Other medical ethicists argue, however, that dialogue on new technology has changed in the past 25 years. Arthur Caplan, director of the Center for Bioethics at the University of Pennsylvania in Philadelphia, says the first successful heart transplant in 1967 sparked almost no debate about ethical implications.

Since that time, says Dr. Caplan, health-care professionals have widely discussed such issues - prompted in large part by a growing interest in medical ethics. Caplan also notes an increase in public interest, as measured by visits to his center's Web site, which includes areas on assisted suicide, cloning, and reproductive technologies. Two years ago, he says, the site had 500 visitors a month; today it gets about 240,000.

"There's been some positive change in getting these issues before us," he says. "But the question is, can we take the next step? Can we institutionalize these changes? Can we have more congressional hearings? Can we have more forums in secondary schools, in Sunday schools? Can we get the media on to reporting more than today's crisis?"

Caplan argues that sex selection and cloning will turn out to be minor, short-term issues because "most people won't want to reproduce that way."

But other critics disagree. These technologies raise questions of class and social structure, they say, because they will most likely be available only to those who can independently afford them. Even more important, they say, are questions about the role of gender and the nature of parenting.

"What people are doing with this is not trying to determine the genitalia of their child, but the shape of their parenting experience," says Barbara Katz Rothman, who explores the confrontation between science and social values in a book to be published next month, "Genetic Maps and Human Imaginations: The Limits of Science in Understanding Who We Are."

"Parenting was always supposed to allow a certain amount of openness in that you don't know who you'll be parenting," she says. "Morally, historically, the commitment is supposed to be unconditional. This introduction of some kind of conditionality kind of scares me."

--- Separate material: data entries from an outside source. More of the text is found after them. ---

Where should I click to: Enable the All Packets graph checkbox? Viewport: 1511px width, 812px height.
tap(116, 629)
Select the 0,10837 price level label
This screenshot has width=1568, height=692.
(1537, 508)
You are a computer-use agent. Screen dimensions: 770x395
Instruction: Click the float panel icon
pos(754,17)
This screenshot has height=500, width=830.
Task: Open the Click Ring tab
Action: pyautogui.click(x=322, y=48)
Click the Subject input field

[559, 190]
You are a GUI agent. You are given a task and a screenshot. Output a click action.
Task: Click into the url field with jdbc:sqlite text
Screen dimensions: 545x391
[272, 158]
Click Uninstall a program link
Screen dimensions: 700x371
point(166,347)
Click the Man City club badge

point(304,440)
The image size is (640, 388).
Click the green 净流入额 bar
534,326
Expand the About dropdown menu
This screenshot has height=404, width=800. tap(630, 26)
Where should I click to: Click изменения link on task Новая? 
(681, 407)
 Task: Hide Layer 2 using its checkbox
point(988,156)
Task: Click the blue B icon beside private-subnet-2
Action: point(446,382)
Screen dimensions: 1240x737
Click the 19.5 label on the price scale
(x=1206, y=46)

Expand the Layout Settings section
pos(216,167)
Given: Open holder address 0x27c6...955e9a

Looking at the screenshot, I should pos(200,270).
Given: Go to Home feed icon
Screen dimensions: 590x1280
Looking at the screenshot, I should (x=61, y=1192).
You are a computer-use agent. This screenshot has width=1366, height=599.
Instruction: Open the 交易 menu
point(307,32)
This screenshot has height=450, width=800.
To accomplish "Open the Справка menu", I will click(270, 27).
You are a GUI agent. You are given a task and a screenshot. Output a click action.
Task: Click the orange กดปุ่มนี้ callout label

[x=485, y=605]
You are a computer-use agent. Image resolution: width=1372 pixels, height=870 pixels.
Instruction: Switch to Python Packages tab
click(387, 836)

Ms. Rothman says it may be easy to empathize with situations where a woman with two sons may desperately want a daughter so she can take part in mother-daughter experiences, including things such as choosing a prom dress. But, she adds, "then you've got to think this kind of woman probably isn't ready for a six-foot-tall, 300-pound girl who wears nothing but jeans and boots. Or let's say that the boy you long for asks for ballet lessons. OK, now what do you do?"

Sex selection, in particular, raises questions about gender in a society that is still struggling with a social revolution in the roles of men and women. Experts say the issues become even more socially charged when considered in the light of studies that have repeatedly shown a preference among parents for boys over girls, and for having a son first, followed by a daughter.

ACCORDING to The New York Times report announcing the relative successes of the sex-selection technique developed by a private, for-profit fertility center in Virginia, one couple who wanted a boy and went to the clinic aborted the female fetus they conceived. The Times also reported that a group of Chicago doctors working with a different sex-selection technique in the early 1990s ended their project after learning that some couples were aborting fetuses that were not the desired sex.

"People don't want to ask themselves ... whether [we're behaving as though] being male or female is a disease," says Stephen Lammers, a professor at Lafayette College in Easton, Pa., who has studied medical ethics.

Mr. Lammers and other scholars and theologians say religious thinkers need to take a more vocal role in stirring public debate. Religion, they say, has become a countercultural voice in society and should be offering a distinctly different point of view.

"The church has always said that children are gifts," says William Willimon, chaplain at Duke University in Durham, N.C. "But technology is making children into products or achievements or commodities.

"And it makes us gods unto ourselves," he says. "People of faith ought to be worried about that."